A: It’s the truth about the economic crisis that you don’t get from CNBC or the usual suspects. It defends the free market against the extremely unfortunate conventional wisdom that the meltdown we’ve observed represents the collapse of the free market. It is no such thing. This is to the contrary a government- and Federal Reserve-instigated crisis from beginning to end.
It is extremely important for people who believe in the free market and in a free society to know how to defend themselves, to know what the arguments are, in order that we might resist the expansion of government power that will take place using this crisis as a pretext.
Q: What part of the government would you indict as the major culprit?
A: More than anything else, it’s the Federal Reserve System … (which) for all intents and purposes, is a government-established central bank.
It is important to understand that at a time when we are being told that free-market economists must have egg on their face because their cherished system has collapsed, it was followers of Ludwig Von Mises, F.A Hayek – the great so-called Austrian economists of the 20th Century – who were mostly likely to have predicted this crisis. So if this was a failure of the free market, why have the free-market economists predicted it more than anyone else? Obviously there must not have been a free market.
Specifically, Hayek won the Noble prize in economics for showing that government-established central banks like the Federal Reserve are an intervention into the free market. They are destabilizing, not stabilizing. And by tampering with interest rates and the free market system they cause entrepreneurs and consumers alike to commit massive errors that eventually hit the economy in the form of a major bust.
So what has happened to us is not a failure of the free market but instead the inevitable working out of the consequences of intervention by government into the free market.
Q: What should the government do now to fix the problems government itself created?
A: If you were to make a list of all the things the government has been doing and then go down that list, you would actually find that they should be doing the exact opposite of every one of those things.
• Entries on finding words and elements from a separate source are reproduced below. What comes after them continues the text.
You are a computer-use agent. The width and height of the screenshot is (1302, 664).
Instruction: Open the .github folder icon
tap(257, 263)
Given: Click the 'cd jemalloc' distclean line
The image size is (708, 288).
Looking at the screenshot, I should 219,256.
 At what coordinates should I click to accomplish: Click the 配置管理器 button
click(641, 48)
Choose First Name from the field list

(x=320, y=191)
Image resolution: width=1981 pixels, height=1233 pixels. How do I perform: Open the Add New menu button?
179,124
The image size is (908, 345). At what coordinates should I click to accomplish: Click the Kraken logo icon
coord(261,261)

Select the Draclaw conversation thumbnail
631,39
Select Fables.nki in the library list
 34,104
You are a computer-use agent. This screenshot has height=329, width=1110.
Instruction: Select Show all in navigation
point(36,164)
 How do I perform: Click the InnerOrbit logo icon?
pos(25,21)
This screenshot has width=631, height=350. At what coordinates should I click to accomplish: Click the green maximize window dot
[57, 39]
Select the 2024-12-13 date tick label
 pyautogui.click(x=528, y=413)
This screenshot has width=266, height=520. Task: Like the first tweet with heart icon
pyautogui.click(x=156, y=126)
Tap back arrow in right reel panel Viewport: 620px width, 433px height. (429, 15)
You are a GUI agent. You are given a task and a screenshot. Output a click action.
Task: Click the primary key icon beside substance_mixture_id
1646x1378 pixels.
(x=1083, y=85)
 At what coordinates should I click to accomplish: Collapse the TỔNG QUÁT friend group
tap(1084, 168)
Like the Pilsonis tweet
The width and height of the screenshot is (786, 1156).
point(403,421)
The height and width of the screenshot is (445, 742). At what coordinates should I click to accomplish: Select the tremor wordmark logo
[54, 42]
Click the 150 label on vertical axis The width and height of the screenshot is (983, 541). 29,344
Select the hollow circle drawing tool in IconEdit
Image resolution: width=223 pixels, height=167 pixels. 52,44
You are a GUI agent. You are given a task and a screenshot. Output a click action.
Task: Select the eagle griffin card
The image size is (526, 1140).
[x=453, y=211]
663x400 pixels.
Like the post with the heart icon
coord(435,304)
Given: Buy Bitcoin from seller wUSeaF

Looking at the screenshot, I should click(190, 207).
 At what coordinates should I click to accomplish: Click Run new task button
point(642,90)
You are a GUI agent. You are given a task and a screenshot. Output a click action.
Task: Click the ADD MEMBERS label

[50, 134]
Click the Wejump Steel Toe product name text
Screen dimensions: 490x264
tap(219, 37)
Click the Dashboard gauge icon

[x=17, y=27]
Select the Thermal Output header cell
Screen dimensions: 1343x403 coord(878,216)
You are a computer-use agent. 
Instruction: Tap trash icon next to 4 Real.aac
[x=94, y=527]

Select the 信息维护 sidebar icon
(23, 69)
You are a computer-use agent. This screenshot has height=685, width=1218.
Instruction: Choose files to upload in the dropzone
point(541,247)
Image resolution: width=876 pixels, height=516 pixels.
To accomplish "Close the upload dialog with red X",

I say that both with the help of the testimony of history, but also with sound economics. The bottom line is that instead of a stimulus package, so-called, which can’t possibly help, we should be cutting the budget. I know that is the opposite of what all the drones tell us. But the drones are wrong on this.
Q: As a historian, how do you explain that we – our leaders in government – have not learned from what Japan did and our government did in the Great Depression, which most economists agree only prolonged the depression?
A: Well, partly, and I know this runs counter to the model of government we are all taught in civics class, government officials are not motivated by truth alone. Sometimes they just want to do whatever will bail out their friends, or whatever will get them some votes in their own district and to heck with country at large. But they frankly don’t even care.
Frankly, for government, history is not a source of wisdom or insight. History is a propaganda device to be manipulated on behalf of government. Barack Obama actually has the audacity – pardon that word -- to cite the Japanese example as if it is evidence for his side – “Well, we can’t repeat what Japan did.” Yes. You’re right! But that’s why we shouldn’t do what we’ve been doing.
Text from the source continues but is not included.